- Primary Subject: Xbox Game Pass / In-Game Advertising
- Key Update: Xbox Chief Strategy Officer Matthew Ball has again argued that in-game advertising could help offset rising development costs and keep gaming more affordable for consumers.
- Status: Confirmed
- Last Verified: June 12, 2026
- Quick Answer: Xbox strategy chief Matthew Ball believes advertising could help the gaming industry manage rising development costs without relying entirely on higher prices, though many players remain skeptical after years of increasing monetization across the industry.
Matthew Ball has barely settled into his new role as Xbox's Chief Strategy Officer, but he is already attached to one of the most controversial conversations currently happening in gaming.
The longtime industry analyst recently reiterated a position he has held for months: in-game advertising could become an important tool for helping the gaming industry deal with rising costs and slowing growth.
The comments have immediately sparked backlash from players, which is hardly surprising.
Few ideas are more unpopular among gamers than the prospect of seeing advertisements inside the games they already pay for.
For Ball, the real issue isn't advertising itself but the growing gap between development costs and what consumers are willing to spend. According to Ball, the industry is facing what he describes as a "two-sided problem."

On one side, the cost of making games continues to increase.
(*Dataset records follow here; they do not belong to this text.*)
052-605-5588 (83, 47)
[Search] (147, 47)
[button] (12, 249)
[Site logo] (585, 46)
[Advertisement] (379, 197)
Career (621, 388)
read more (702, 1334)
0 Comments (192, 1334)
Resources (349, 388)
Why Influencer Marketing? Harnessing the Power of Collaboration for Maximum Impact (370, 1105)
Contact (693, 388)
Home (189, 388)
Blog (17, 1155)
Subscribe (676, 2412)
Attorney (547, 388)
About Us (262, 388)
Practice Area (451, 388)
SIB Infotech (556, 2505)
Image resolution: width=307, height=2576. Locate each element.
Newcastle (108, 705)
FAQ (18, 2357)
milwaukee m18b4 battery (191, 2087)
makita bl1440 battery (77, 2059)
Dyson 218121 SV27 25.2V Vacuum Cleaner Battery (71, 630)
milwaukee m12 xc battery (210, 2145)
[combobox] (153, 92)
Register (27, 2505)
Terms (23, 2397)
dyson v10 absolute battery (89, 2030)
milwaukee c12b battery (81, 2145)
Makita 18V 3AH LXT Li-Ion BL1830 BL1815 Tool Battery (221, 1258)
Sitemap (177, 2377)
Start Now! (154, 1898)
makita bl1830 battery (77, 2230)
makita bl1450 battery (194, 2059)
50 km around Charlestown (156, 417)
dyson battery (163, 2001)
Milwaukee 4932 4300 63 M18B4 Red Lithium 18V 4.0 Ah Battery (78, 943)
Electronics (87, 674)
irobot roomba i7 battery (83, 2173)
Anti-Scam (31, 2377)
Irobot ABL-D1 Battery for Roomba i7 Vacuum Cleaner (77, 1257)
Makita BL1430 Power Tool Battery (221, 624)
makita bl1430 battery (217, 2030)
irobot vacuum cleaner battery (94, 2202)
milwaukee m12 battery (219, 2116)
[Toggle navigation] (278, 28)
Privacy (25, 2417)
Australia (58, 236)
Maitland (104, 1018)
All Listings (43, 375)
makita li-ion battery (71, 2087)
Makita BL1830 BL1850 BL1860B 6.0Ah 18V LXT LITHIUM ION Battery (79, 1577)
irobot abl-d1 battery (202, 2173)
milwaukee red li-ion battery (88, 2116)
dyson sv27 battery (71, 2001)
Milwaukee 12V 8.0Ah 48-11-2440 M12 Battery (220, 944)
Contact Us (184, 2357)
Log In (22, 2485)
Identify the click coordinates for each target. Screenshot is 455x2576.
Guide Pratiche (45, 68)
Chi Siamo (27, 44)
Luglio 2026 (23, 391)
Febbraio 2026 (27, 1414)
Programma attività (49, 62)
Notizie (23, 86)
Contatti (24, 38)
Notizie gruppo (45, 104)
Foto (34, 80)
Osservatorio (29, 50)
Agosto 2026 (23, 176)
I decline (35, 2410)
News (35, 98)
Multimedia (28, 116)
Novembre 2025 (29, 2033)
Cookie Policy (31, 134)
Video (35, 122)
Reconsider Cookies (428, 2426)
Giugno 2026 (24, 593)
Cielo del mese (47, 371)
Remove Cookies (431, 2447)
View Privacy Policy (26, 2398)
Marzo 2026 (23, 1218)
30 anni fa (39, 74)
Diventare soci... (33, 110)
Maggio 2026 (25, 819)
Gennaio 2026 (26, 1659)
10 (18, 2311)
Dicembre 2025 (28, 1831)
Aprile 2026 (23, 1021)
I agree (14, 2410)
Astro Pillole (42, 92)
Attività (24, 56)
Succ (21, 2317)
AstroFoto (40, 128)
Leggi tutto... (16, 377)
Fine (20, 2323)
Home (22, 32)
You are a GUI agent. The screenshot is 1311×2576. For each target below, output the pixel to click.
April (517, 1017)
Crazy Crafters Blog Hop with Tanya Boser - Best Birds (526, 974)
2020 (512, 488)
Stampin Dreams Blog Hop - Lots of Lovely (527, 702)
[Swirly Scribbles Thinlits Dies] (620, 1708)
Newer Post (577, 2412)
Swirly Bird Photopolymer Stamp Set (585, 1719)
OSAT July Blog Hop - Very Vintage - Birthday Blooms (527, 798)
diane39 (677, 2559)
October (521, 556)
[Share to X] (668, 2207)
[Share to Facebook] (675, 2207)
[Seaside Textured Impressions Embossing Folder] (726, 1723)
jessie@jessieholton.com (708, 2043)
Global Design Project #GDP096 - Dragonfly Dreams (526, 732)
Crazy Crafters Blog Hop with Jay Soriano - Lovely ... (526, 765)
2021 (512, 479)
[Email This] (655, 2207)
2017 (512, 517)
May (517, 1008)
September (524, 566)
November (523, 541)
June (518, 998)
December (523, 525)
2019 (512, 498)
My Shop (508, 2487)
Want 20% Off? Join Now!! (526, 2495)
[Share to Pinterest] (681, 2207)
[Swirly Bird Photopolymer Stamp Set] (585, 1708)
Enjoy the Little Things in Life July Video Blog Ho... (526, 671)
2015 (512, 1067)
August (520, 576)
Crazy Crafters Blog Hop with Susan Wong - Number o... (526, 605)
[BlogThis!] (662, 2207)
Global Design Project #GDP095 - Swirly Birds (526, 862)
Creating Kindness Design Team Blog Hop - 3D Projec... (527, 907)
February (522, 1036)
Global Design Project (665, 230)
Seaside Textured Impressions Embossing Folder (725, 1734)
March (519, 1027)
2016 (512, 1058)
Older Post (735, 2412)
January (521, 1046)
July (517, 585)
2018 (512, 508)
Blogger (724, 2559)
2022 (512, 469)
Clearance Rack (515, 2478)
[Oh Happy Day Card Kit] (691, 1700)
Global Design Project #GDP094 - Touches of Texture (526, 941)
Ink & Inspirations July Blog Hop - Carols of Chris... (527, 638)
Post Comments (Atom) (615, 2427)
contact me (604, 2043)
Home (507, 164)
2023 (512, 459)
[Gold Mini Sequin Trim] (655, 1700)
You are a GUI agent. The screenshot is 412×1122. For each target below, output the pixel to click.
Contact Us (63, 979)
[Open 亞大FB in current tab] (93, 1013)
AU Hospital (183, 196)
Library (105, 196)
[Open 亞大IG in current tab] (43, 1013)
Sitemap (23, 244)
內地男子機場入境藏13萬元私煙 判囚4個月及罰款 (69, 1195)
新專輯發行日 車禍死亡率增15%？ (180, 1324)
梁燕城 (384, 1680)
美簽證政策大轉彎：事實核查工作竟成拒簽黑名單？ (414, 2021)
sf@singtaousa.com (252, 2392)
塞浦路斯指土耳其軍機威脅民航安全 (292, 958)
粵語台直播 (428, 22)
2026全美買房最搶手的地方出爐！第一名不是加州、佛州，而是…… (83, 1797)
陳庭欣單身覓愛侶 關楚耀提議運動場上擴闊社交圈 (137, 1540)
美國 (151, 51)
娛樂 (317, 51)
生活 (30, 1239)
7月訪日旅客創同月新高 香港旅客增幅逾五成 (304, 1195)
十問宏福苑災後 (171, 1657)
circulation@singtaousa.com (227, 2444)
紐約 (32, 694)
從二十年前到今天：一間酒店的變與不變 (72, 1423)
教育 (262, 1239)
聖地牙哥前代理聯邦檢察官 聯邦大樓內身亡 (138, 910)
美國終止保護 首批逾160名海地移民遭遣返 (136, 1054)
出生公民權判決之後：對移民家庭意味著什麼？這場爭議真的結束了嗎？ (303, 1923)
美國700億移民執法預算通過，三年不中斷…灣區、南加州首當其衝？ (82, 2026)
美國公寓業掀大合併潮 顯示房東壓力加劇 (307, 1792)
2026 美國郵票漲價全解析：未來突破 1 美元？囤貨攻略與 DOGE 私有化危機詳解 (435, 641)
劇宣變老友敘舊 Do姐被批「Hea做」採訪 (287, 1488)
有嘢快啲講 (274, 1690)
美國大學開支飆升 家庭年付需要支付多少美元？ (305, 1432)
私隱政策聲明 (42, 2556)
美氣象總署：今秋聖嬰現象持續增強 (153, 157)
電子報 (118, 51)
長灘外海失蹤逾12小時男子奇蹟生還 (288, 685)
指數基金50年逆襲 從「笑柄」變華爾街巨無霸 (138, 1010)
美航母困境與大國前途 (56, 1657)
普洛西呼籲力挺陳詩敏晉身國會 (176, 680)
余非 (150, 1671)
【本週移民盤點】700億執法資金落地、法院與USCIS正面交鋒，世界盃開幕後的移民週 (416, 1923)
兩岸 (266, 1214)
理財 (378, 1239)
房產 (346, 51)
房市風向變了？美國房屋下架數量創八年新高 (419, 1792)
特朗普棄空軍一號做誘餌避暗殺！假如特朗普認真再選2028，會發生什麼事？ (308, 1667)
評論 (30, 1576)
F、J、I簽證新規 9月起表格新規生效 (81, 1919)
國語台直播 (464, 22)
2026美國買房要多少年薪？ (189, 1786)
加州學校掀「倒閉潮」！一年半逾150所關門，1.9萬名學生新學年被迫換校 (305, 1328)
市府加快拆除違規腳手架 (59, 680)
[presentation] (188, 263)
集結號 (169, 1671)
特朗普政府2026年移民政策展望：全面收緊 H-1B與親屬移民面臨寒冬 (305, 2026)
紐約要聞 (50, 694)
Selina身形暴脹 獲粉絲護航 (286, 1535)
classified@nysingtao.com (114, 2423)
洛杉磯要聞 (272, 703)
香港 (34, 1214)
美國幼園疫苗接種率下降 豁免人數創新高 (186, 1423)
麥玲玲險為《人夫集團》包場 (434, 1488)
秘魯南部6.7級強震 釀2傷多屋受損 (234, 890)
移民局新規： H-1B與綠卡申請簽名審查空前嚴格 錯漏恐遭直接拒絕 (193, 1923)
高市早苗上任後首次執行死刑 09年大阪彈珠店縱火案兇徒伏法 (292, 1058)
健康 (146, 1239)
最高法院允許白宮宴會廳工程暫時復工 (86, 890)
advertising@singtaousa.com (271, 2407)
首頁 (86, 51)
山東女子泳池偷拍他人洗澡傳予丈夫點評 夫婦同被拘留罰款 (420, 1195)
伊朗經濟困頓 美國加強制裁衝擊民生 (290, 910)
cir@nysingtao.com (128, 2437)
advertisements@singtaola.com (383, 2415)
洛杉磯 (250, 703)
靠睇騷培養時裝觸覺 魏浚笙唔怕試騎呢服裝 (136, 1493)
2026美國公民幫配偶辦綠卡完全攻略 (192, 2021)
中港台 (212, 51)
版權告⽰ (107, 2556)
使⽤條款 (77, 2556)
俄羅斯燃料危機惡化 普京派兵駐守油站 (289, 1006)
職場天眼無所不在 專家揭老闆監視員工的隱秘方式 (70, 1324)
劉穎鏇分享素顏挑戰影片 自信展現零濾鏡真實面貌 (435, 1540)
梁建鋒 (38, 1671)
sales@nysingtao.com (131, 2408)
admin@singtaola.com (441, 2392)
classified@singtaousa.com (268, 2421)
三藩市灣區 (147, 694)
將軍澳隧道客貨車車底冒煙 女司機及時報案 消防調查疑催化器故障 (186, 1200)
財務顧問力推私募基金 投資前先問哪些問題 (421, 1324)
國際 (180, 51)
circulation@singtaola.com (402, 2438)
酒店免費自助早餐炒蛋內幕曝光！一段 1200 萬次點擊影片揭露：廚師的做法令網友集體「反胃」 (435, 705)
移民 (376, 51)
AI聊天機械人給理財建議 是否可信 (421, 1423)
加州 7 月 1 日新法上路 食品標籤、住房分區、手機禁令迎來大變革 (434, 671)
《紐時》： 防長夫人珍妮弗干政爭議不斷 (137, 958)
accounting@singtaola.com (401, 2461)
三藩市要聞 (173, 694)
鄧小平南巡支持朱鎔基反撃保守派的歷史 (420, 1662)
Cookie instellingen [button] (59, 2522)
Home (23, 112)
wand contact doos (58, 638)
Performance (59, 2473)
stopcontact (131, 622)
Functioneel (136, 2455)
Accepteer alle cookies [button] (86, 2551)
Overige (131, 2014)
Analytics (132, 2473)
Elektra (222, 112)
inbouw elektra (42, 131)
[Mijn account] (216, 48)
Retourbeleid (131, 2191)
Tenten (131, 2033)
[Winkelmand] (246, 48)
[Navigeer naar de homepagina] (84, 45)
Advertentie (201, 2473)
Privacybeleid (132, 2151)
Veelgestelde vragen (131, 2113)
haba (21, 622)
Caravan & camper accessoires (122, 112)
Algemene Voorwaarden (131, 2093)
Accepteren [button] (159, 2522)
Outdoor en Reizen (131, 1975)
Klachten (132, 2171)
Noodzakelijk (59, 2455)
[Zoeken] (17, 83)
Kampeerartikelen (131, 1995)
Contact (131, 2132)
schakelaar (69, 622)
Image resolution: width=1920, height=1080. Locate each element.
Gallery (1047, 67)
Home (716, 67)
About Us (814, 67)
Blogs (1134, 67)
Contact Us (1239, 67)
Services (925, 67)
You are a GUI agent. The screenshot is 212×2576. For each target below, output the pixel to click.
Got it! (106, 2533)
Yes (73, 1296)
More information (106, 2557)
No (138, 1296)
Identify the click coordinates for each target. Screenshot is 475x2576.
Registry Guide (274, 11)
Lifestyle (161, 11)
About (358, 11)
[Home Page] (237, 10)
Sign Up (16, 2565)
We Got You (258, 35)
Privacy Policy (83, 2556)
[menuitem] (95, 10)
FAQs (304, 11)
Modern AAA projects often require development teams numbering in the hundreds, production cycles lasting five or more years, expensive technology investments, and massive marketing budgets.
Hardware manufacturers are facing their own challenges as the cost of components continues to rise, making consoles increasingly expensive to produce.
On the other side of the equation are consumers. While development and hardware costs continue climbing, players have shown little appetite for significantly higher prices.
Every price increase for consoles, subscriptions, downloadable content, or microtransactions is met with criticism.
Companies need more revenue to support larger projects, but consumers do not want to spend substantially more money.
Ball believes this creates a difficult situation where the industry's traditional methods of generating revenue may no longer be enough.
How Does Ball Think Ads Could Keep Games Affordable?
Ball argues that advertising could help lower the barrier to entry instead of simply extracting more money from existing players.

He frequently points to the streaming industry as an example. Services such as Netflix and other streaming platforms have experienced considerable growth through lower-cost ad-supported plans.
Importantly, those ad-supported options did not replace premium subscriptions. In doing so, they created an additional entry point for consumers who may not have been willing to subscribe at a higher price.
Ball sees potential for gaming to explore a similar model. In his view, the goal is not to force advertisements into every game or interrupt gameplay with commercial breaks.
Instead, he believes the industry should explore whether certain forms of advertising could help make games, services, or subscriptions more accessible to players who currently find them too expensive.
Xbox's comments come at a time when the company has been increasingly transparent about the financial pressures facing its gaming business.
Xbox leadership recently acknowledged that despite investing billions of dollars into content, hardware, and platform growth over the past several years, the business has not generated the level of growth many expected.
At the same time, rising hardware costs are creating new obstacles. Ball has repeatedly discussed what he views as a major component shortage affecting memory and storage technology, warning that the issue could continue impacting the industry for years.
While global gaming revenue remains enormous and player numbers continue to rise worldwide, competition for consumer attention has never been greater.
Games are no longer competing solely against other games. They are competing against streaming services, social media platforms, creator content, sports, and countless other forms of entertainment.
From Ball's perspective, the industry's future depends on finding new ways to grow without simply raising prices across the board.
At the same time, the gaming industry has spent the past decade introducing battle passes, cosmetic storefronts, premium currencies, subscriptions, paid DLC, early-access incentives, and a growing list of other revenue streams.
Even if a company claims advertisements would help reduce costs for players, many consumers assume the additional revenue would simply be added on top of existing monetization rather than replacing it.